I noticed an uneasy look on Sam’s face, like he was expecting something bad.
“If you think you’re going to talk me into a corner, you’re wasting your time I’m not that philosophical,” he said.
“No... just a story, the point is there are many things people understand but can’t explain... the beauty of a girl... a funny joke... a song they like.
The thing is explaining something can only be done deterministically but if we’re really non-deterministic it would mean we could understand non-deterministic things, but we could never define them.
Sam looked at me, “I don’t understand.”
“There is no fate Sam... no destiny... at least not one created by a clockwork universe.”
I flicked a square on my sorcerer’s bracelet and a small wooden table appeared between us, there were a cardboard box and two file folders sitting on its top.
“I said I studied you Sam, I didn’t have a lot of time but I think I found the defining events of your life, the death of your mother by a petty criminal, and the love of your life rejecting you.”
Sam’s expression turned black and chilling.
“Your mother died when you were young and they never caught the perpetrator, and later when your girlfriend left you, you joined the military and then the Special Forces. You found out an indifference to death was quite an advantage in that trade.”
“I underestimated you Kem... “ Sam said in a voice quivering in anger.
“That cardboard box,” I pointed to it on the table, “there is an exact copy in the forty third precinct in the city your mother was murdered.”
“What is it?”
“It’s all the evidence you need to convict your mother’s murderer, who’s still alive by the way. I mislabelled it, and if you point this out to the police they will think that’s why it was lost. The lead inspector has died so they won’t ask any questions.”
“What’s this box for?”
“That’s if you have your own ideas”
“The other file what’s in it,” Sam asked.
“Your girlfriend loved you Sam... she left you because she didn’t want to go against her father’s wishes... or should I say the wishes of the weird church he belonged to. The file contains her address and some information about the church.”
“It’s over... she made her choices.”
“Yes she did... she’s single now with a small child, she left the church when her father died.”
“So...”
“Well this church doesn’t have a lot of ex-members if you know what I mean.”
“So If I take this... that’s the trade, I leave you alone,” Sam said.
“If you swear on your mother’s grave... I know what that means to you.”

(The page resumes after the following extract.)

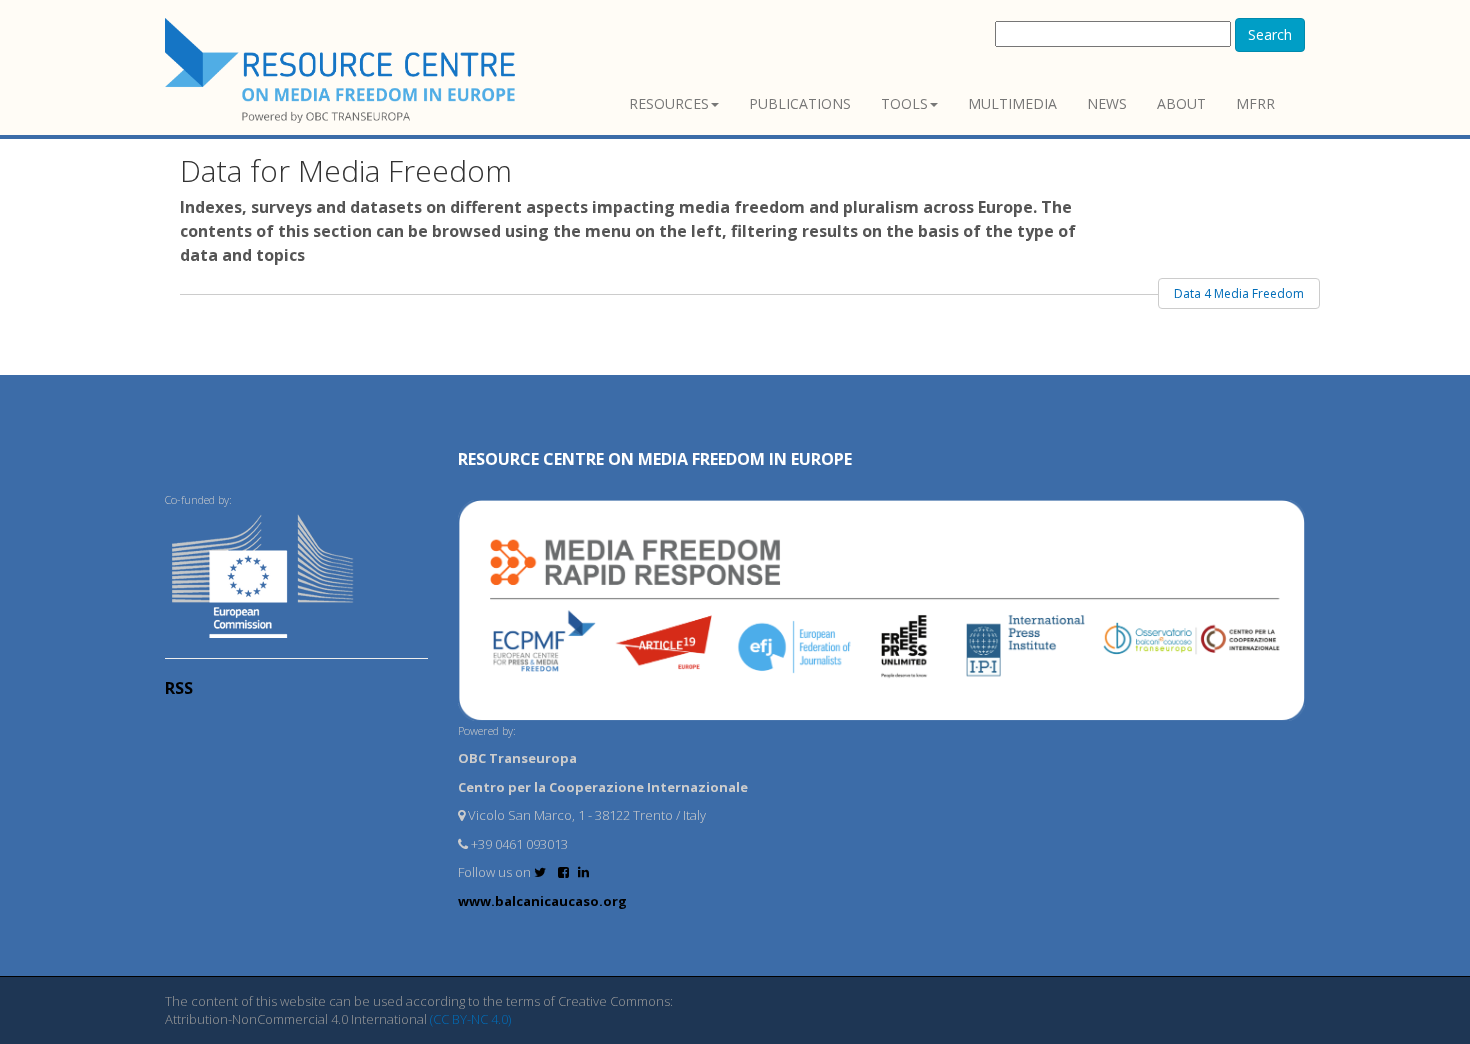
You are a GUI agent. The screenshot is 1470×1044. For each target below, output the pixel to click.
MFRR (1255, 103)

Sam looked at me long and hard, I could tell he was trying to find an angle some trick.
“Ok... I’ll do it... I’ll leave you alone, I swear on my mother’s grave, “he walked over and picked up the cardboard box and folders off the table.
“They won’t stop chasing you you know, there will be others,”
“Ke sera sera.” I said.
I flicked one of the squares on my bracelet and Sam Clyver disappeared in a flash of light.